Every line below from the one containing "色情短剧 (75, 426)" through the one containing "亚洲性爱 (40, 306)" must be transcribed exactly. Omit all lines outside that stretch.

#### DATA SECTION
= = = =
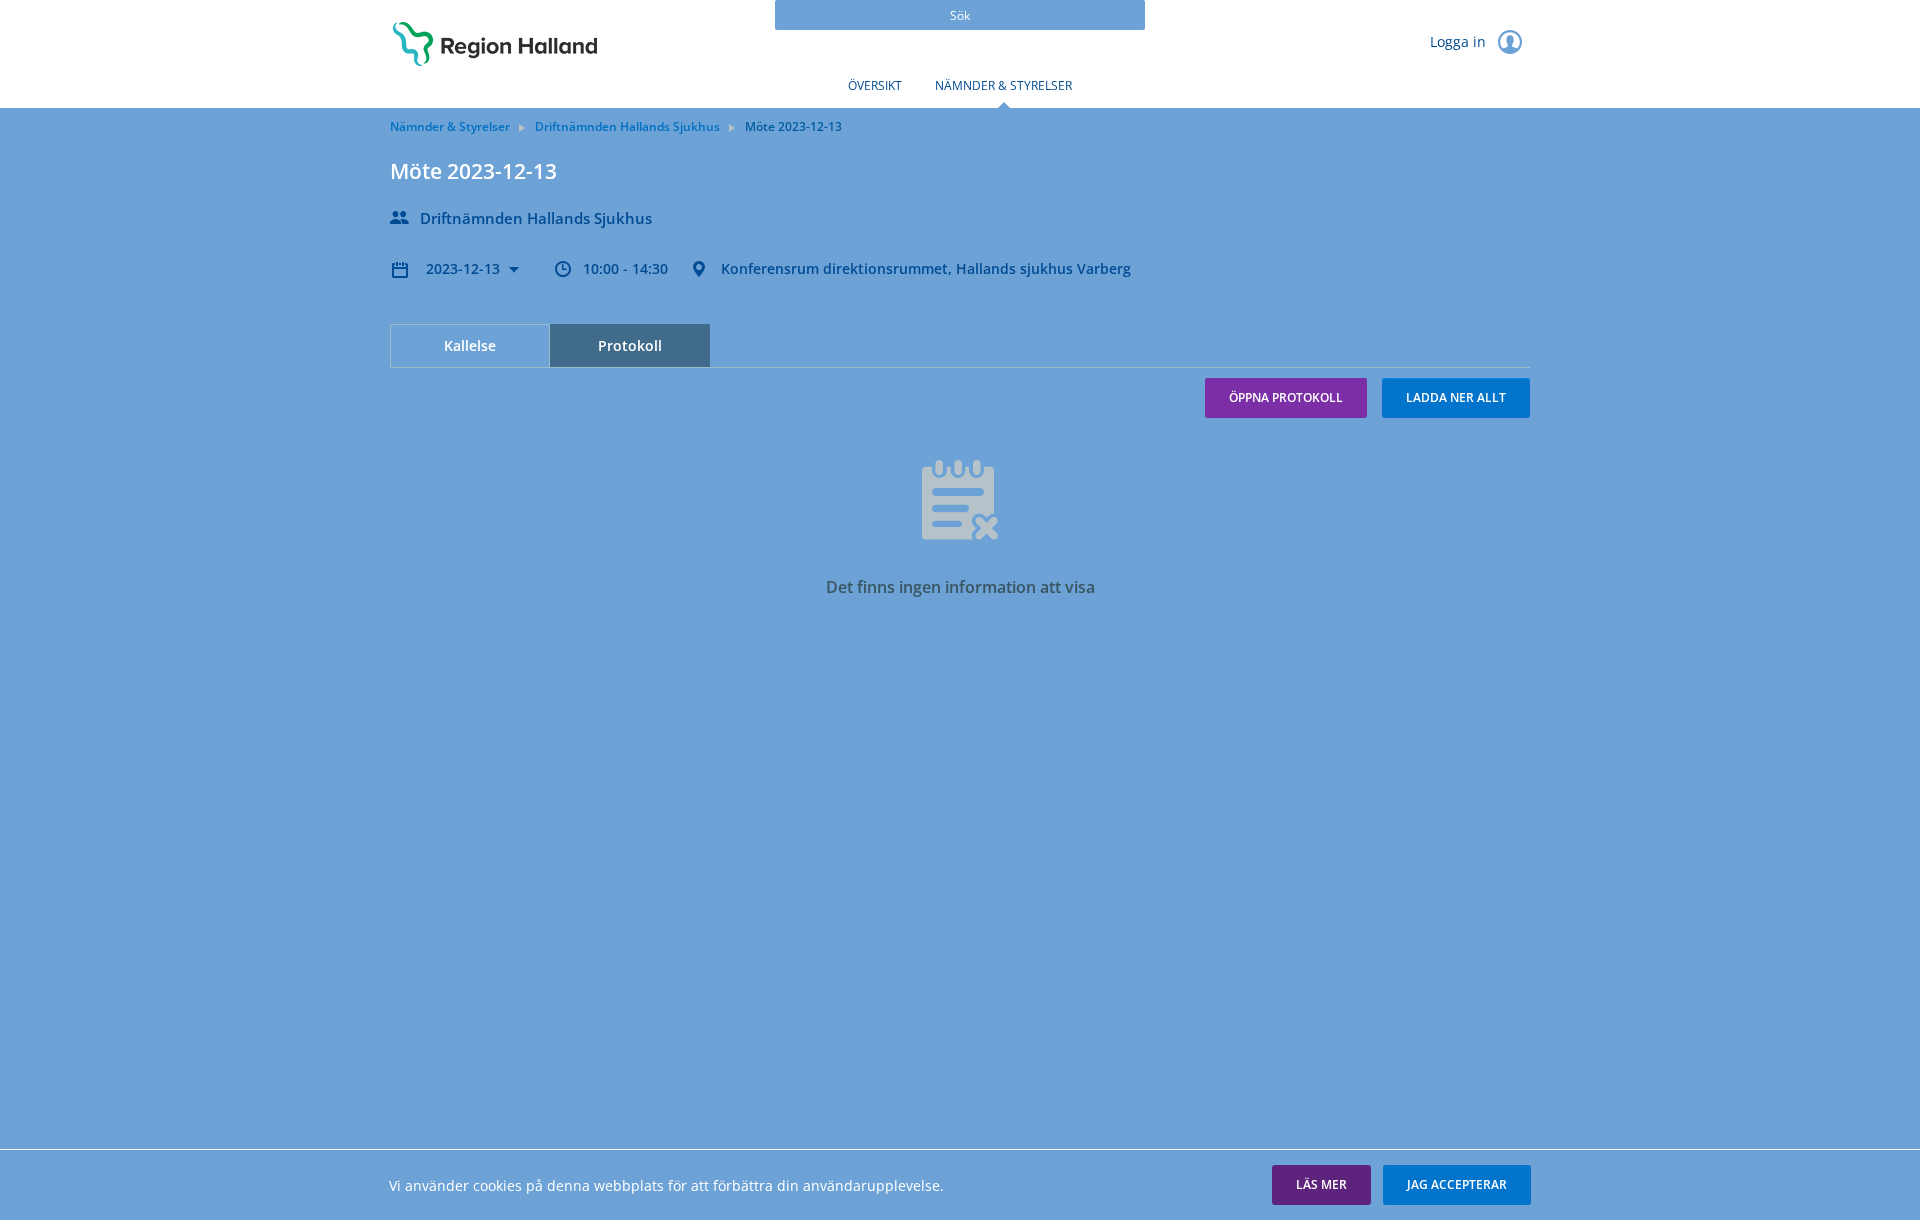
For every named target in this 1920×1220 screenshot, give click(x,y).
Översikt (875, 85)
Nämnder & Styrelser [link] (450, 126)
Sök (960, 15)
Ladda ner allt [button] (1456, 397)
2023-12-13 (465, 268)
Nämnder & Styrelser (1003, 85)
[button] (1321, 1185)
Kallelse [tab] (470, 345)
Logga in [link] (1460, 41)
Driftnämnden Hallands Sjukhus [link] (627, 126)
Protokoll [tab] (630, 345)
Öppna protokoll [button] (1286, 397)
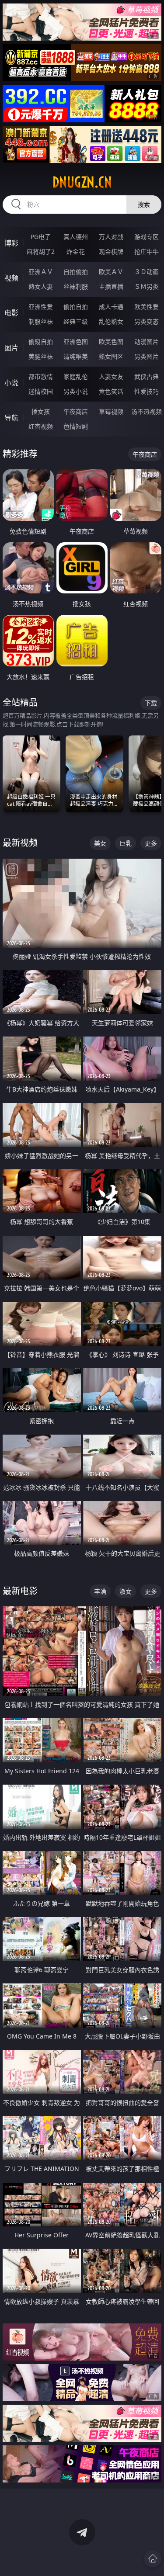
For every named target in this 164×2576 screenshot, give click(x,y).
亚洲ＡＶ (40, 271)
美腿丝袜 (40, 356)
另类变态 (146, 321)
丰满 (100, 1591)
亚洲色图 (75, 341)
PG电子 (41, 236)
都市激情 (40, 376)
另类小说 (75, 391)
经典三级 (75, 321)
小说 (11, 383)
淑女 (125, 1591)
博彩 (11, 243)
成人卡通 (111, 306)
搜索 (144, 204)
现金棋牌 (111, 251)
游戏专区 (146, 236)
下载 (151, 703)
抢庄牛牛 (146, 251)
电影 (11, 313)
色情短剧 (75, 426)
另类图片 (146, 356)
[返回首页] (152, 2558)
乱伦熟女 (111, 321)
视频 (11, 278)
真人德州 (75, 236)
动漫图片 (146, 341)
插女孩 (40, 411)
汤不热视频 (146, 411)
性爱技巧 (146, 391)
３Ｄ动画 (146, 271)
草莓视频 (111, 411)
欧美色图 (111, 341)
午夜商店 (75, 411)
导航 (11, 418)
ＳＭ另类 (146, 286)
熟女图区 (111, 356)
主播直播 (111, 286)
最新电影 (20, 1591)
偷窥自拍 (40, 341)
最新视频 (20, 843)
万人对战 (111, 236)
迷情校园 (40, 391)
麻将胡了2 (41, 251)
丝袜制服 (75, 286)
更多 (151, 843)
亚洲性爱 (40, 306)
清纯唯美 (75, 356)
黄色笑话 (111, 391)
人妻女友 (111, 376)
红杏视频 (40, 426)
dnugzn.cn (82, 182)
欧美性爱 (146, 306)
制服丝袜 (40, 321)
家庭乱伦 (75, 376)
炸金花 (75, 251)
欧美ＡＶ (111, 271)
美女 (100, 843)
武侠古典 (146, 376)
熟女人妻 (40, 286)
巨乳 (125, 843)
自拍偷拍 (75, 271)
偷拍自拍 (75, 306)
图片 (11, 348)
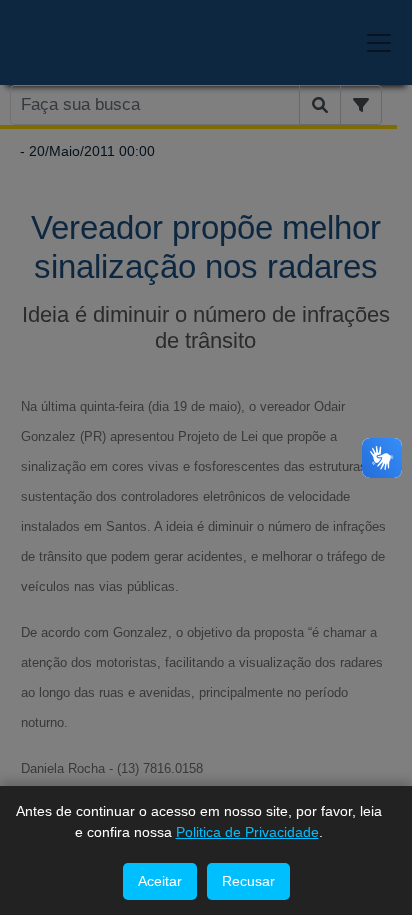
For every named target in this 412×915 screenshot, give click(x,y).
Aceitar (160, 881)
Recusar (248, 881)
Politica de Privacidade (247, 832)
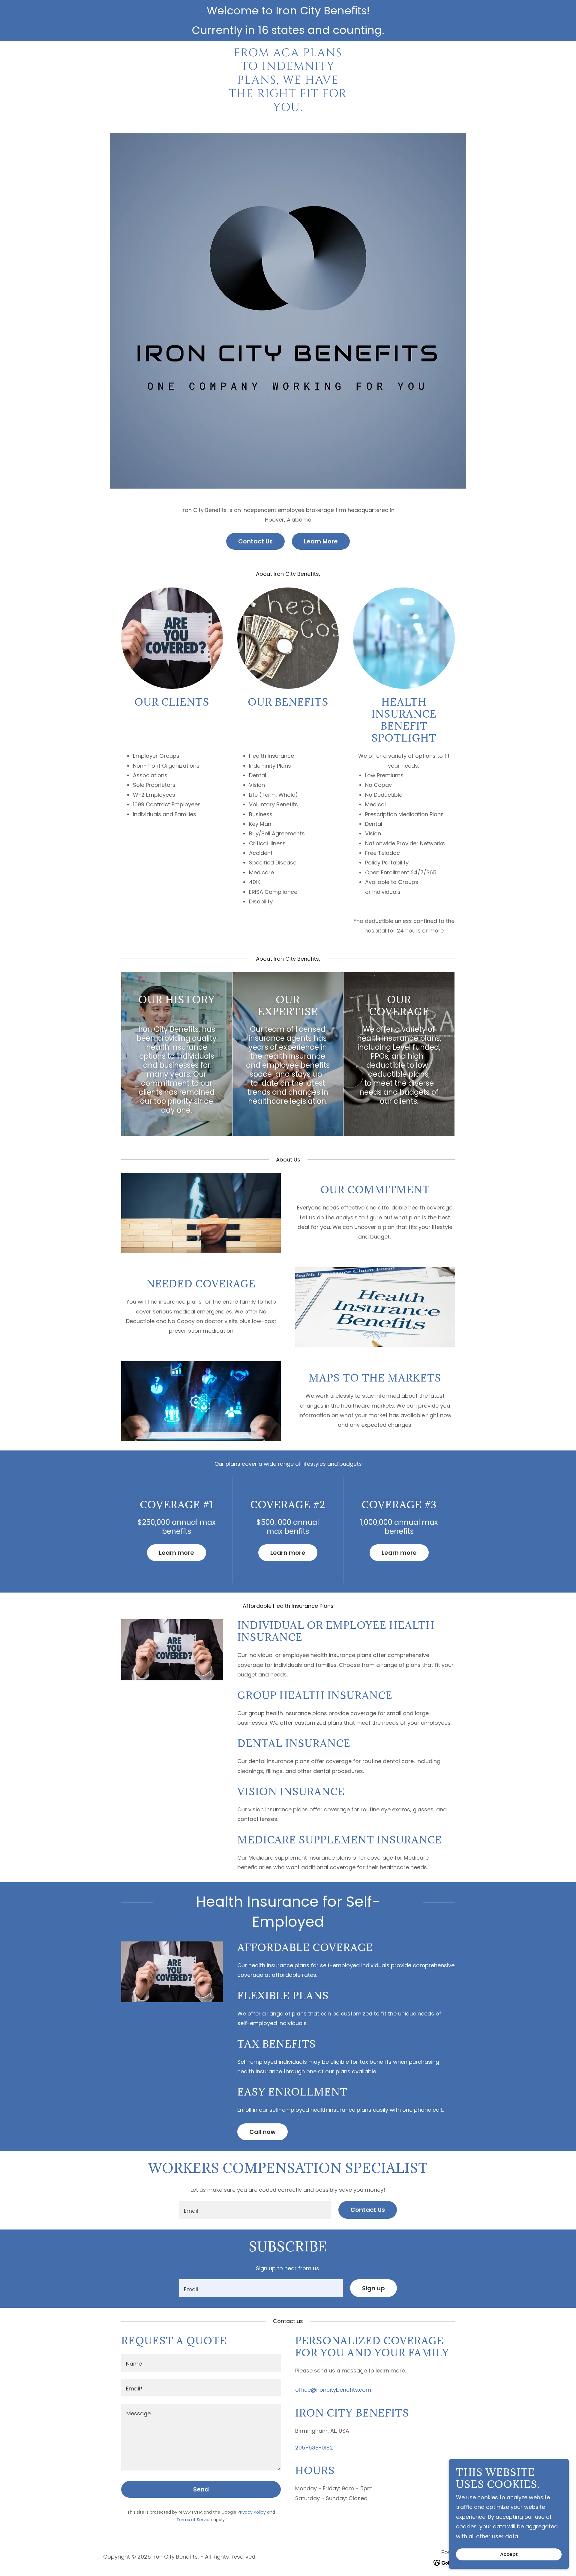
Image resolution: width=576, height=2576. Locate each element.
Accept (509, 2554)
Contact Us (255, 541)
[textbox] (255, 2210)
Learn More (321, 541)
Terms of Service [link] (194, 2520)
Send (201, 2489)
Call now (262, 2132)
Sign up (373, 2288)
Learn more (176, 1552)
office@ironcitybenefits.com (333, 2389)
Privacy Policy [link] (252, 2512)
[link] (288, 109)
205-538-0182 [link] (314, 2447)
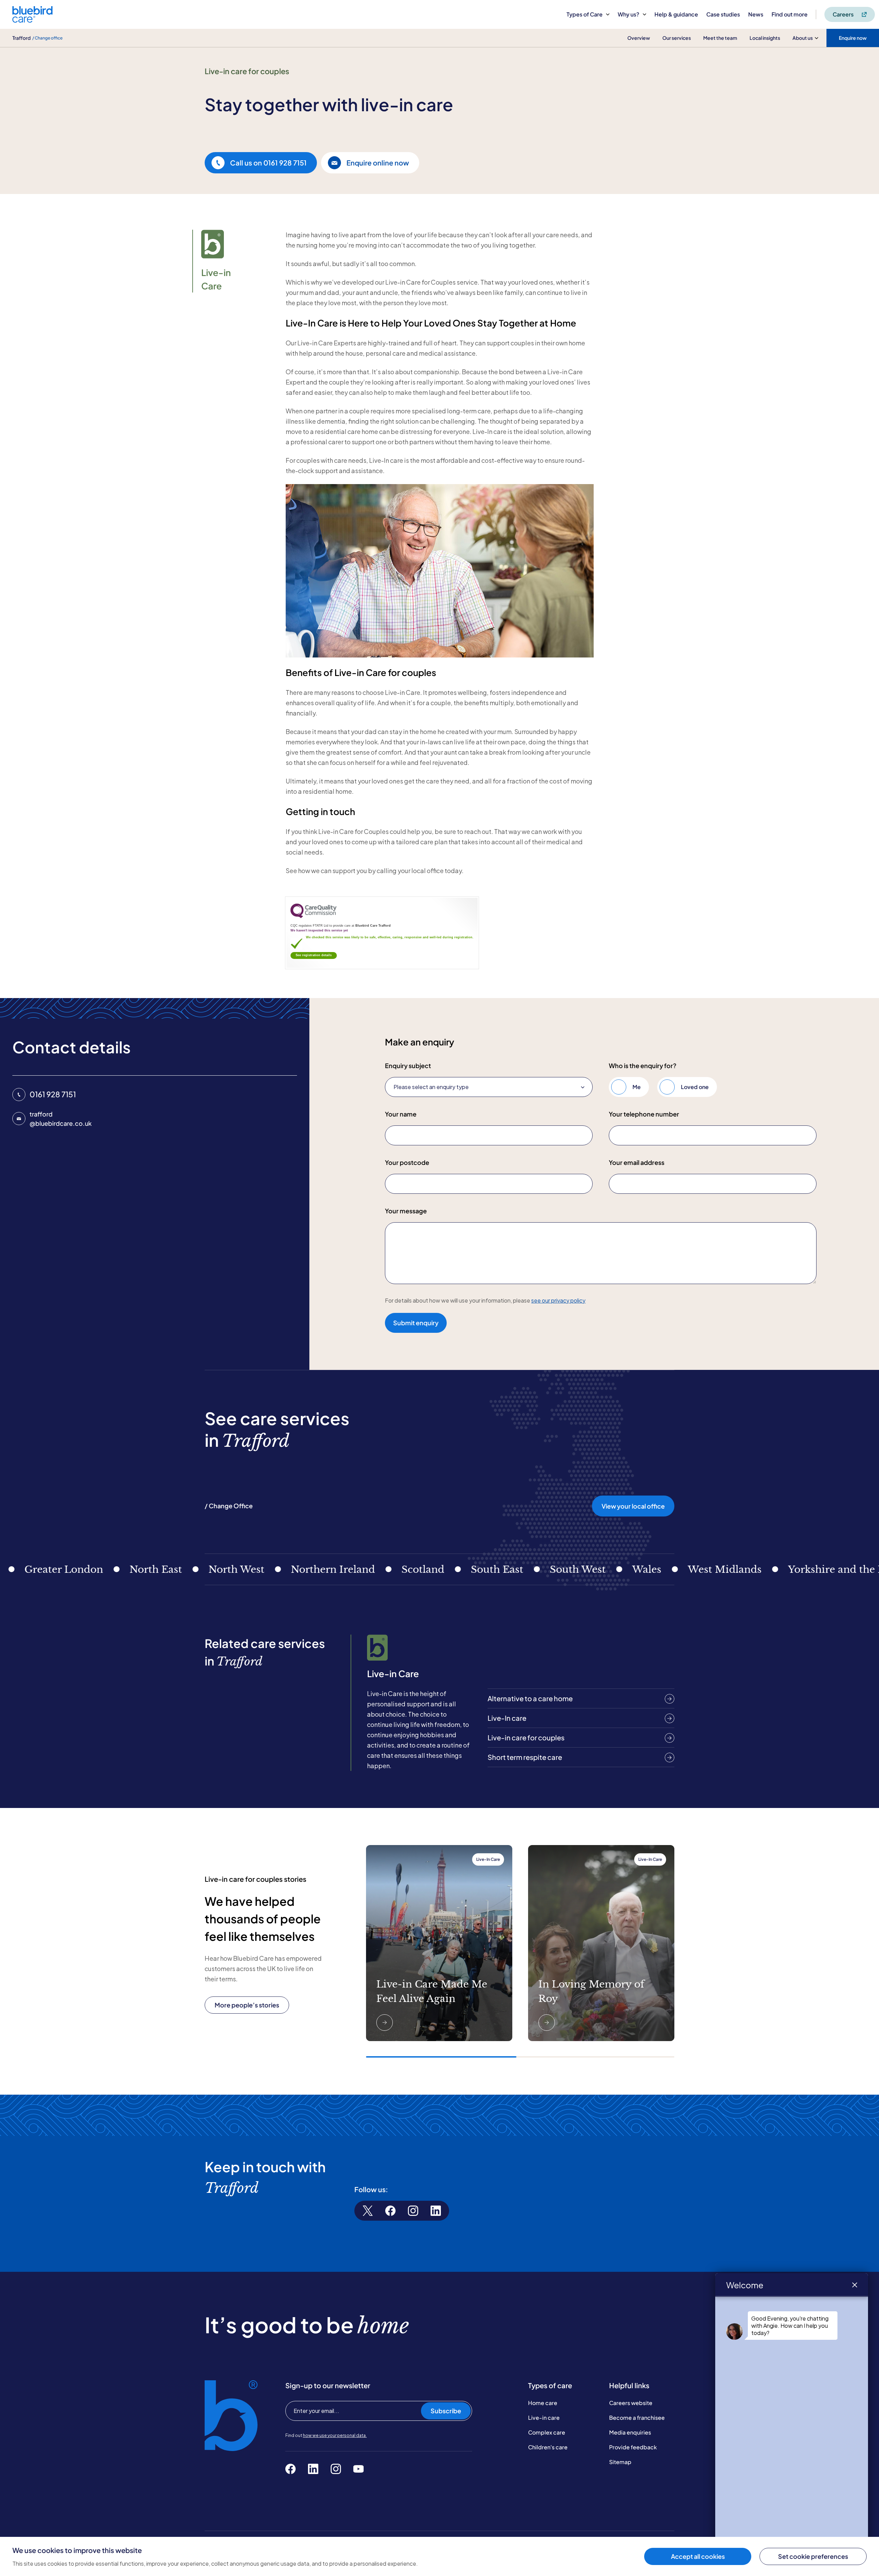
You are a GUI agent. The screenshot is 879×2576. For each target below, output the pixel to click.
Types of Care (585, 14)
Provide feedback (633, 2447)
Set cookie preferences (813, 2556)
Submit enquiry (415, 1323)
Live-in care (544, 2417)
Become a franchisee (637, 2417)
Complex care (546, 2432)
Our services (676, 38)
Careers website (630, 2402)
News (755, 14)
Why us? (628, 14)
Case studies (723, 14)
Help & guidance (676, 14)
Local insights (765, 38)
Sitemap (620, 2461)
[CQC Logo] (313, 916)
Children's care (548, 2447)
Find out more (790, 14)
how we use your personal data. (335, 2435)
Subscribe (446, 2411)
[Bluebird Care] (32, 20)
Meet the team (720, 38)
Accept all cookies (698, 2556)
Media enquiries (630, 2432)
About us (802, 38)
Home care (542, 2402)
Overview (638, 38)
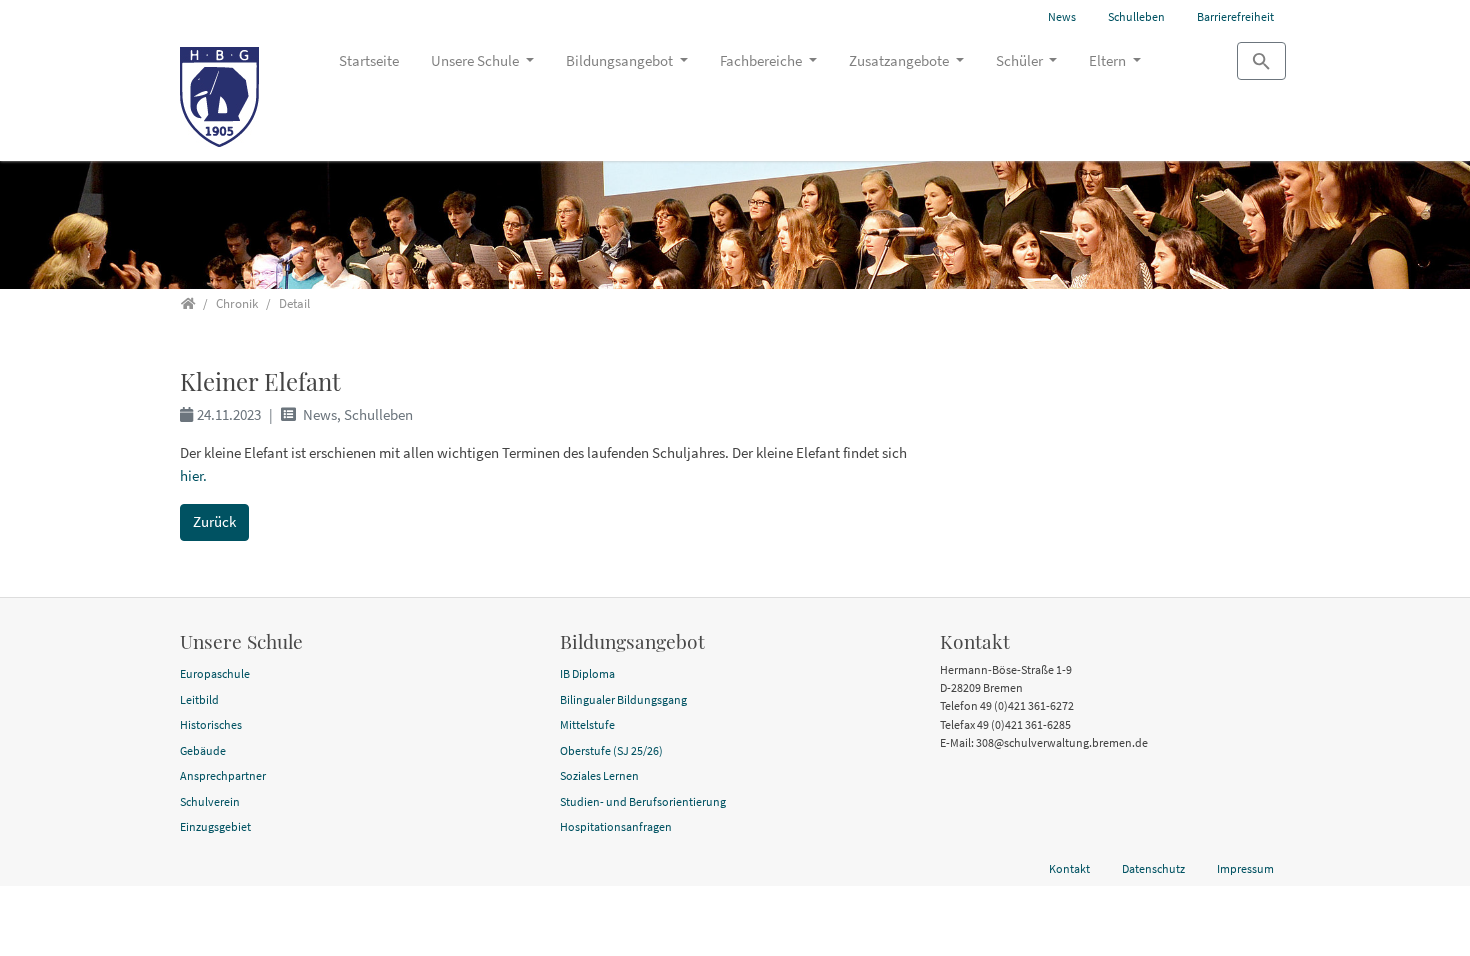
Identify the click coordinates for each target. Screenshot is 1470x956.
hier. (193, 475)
= = = =
#### WRITTEN RESPONSE
色情短剧 (75, 426)
另类图片 (146, 356)
[返回首页] (152, 2558)
乱伦熟女 (111, 321)
视频 (11, 278)
真人德州 (75, 236)
动漫图片 (146, 341)
插女孩 (40, 411)
汤不热视频 (146, 411)
性爱技巧 (146, 391)
３Ｄ动画 (146, 271)
草莓视频 (111, 411)
欧美色图 (111, 341)
午夜商店 (75, 411)
导航 (11, 418)
ＳＭ另类 (146, 286)
熟女图区 (111, 356)
主播直播 (111, 286)
最新电影 (20, 1591)
偷窥自拍 (40, 341)
最新视频 (20, 843)
万人对战 (111, 236)
迷情校园 (40, 391)
麻将胡了2 (41, 251)
丝袜制服 (75, 286)
更多 (151, 843)
亚洲性爱 (40, 306)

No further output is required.